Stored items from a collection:
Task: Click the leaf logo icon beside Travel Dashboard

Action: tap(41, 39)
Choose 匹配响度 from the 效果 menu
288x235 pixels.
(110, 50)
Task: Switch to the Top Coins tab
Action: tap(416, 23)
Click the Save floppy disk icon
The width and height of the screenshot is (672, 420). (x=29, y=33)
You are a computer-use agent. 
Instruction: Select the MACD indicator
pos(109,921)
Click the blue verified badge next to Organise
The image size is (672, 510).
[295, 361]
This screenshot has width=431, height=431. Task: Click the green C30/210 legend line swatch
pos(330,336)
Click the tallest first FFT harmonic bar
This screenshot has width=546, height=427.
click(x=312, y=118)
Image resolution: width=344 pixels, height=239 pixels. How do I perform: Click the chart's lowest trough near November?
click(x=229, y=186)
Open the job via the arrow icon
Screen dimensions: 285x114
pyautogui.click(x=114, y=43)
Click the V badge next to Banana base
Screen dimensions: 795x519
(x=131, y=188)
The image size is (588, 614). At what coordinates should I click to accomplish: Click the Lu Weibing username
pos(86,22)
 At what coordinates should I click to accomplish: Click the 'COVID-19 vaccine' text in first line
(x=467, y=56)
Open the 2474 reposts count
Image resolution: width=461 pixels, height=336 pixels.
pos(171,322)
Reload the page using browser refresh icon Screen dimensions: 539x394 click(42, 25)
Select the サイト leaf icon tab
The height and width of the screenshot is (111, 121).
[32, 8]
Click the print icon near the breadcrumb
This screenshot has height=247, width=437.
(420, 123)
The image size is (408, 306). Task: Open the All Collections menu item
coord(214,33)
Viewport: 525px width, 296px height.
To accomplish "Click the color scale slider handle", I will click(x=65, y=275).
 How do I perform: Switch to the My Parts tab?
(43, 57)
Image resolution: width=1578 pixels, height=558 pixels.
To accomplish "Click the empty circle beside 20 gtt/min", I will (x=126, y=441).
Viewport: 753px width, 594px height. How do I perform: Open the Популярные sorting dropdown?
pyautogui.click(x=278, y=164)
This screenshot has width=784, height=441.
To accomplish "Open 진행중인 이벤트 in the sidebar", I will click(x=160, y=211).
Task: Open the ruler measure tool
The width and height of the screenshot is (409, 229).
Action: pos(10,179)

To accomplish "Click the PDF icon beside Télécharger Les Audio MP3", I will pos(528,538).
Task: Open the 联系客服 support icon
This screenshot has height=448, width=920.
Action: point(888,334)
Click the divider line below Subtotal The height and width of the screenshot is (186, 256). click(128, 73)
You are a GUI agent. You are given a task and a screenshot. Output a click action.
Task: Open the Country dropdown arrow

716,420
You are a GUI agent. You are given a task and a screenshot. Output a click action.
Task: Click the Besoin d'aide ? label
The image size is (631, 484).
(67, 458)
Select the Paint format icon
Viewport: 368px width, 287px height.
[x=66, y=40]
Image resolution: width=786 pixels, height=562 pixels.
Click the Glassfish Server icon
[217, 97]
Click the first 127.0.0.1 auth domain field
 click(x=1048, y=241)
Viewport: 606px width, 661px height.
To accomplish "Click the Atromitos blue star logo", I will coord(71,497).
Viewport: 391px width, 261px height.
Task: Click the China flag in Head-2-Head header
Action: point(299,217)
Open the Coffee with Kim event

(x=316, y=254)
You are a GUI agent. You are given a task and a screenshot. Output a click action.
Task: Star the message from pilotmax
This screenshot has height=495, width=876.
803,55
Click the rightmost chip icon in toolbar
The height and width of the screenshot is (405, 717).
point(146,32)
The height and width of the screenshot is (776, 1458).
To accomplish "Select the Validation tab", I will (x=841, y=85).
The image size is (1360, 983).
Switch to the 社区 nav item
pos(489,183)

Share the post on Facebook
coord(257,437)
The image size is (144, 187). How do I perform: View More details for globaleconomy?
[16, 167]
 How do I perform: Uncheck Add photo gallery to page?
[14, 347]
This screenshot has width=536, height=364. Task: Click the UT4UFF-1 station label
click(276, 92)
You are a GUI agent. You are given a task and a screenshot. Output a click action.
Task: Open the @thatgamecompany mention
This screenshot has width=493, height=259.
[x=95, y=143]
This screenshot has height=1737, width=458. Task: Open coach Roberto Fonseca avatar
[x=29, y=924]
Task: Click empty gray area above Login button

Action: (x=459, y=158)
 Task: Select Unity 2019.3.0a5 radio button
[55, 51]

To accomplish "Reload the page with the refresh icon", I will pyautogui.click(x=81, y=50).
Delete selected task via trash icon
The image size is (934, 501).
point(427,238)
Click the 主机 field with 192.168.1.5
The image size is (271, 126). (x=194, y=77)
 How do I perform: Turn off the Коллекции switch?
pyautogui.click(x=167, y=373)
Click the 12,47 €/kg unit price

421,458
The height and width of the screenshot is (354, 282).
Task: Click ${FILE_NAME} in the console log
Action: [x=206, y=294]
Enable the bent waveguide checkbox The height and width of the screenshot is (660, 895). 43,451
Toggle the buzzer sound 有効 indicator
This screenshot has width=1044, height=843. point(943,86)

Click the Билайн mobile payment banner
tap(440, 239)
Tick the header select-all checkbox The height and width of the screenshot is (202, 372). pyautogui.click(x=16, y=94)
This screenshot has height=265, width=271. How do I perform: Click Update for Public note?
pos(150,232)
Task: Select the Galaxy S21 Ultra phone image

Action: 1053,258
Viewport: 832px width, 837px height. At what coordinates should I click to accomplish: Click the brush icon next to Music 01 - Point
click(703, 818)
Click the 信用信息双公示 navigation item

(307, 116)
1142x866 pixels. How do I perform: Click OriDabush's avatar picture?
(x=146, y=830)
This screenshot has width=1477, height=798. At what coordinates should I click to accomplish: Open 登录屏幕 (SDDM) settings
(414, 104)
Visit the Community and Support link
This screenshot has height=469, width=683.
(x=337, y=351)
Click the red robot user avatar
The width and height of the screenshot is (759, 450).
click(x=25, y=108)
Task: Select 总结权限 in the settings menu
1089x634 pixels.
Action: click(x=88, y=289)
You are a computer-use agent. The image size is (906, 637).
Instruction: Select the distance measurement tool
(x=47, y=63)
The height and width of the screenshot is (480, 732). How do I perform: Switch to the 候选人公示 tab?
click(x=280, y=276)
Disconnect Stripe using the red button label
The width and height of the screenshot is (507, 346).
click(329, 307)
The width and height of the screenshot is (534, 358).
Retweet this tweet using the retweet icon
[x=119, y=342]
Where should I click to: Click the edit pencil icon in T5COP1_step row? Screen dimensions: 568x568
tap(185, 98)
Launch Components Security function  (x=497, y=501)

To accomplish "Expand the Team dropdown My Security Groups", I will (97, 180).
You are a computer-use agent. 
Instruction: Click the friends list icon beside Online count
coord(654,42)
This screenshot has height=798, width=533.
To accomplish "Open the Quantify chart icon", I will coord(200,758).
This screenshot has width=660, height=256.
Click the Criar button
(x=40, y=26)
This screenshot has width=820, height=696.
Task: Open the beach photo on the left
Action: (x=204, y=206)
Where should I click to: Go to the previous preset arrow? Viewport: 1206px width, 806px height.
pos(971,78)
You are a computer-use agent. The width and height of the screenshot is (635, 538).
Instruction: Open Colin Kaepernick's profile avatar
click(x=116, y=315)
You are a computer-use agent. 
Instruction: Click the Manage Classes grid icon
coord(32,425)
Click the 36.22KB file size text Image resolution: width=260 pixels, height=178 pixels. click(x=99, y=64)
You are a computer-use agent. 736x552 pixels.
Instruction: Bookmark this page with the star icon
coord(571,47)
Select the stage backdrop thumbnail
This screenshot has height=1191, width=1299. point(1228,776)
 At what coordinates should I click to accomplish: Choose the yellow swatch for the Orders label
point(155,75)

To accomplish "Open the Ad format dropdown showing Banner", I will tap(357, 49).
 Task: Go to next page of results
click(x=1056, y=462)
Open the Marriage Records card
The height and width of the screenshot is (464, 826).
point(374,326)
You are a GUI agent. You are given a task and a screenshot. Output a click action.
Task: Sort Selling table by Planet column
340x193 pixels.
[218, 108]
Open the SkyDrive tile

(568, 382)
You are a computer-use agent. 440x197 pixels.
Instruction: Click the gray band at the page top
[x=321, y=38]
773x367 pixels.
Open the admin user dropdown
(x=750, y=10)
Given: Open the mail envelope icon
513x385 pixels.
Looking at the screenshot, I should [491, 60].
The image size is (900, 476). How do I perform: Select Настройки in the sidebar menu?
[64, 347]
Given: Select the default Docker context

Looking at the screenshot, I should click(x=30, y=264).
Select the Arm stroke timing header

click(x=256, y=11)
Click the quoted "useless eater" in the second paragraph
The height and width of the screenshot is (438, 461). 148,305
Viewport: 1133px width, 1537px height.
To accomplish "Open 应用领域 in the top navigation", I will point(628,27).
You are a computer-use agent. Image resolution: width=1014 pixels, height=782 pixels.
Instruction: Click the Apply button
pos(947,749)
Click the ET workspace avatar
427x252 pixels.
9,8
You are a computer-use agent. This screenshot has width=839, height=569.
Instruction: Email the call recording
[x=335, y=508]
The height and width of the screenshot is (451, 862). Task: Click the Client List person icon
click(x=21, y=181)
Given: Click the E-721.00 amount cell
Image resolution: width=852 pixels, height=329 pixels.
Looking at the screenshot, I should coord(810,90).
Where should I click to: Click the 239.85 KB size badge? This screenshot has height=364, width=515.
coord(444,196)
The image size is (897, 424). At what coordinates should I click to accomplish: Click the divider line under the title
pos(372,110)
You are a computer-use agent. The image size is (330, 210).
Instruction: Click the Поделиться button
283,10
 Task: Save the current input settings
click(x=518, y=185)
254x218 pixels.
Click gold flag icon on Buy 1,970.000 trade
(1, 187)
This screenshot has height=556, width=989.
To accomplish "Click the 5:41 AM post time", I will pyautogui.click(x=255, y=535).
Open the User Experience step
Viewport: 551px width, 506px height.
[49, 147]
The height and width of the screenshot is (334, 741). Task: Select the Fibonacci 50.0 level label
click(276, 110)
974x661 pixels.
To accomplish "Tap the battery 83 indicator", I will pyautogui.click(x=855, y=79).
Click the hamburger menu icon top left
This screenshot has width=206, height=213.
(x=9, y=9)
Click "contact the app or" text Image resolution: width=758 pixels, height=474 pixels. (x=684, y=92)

> [TASK GOAL] The answer should consist of every line above in which "Reload" appears.

> [RESULT OF THE TASK]
Reload the page using browser refresh icon Screen dimensions: 539x394 click(42, 25)
To accomplish "Reload the page with the refresh icon", I will pyautogui.click(x=81, y=50).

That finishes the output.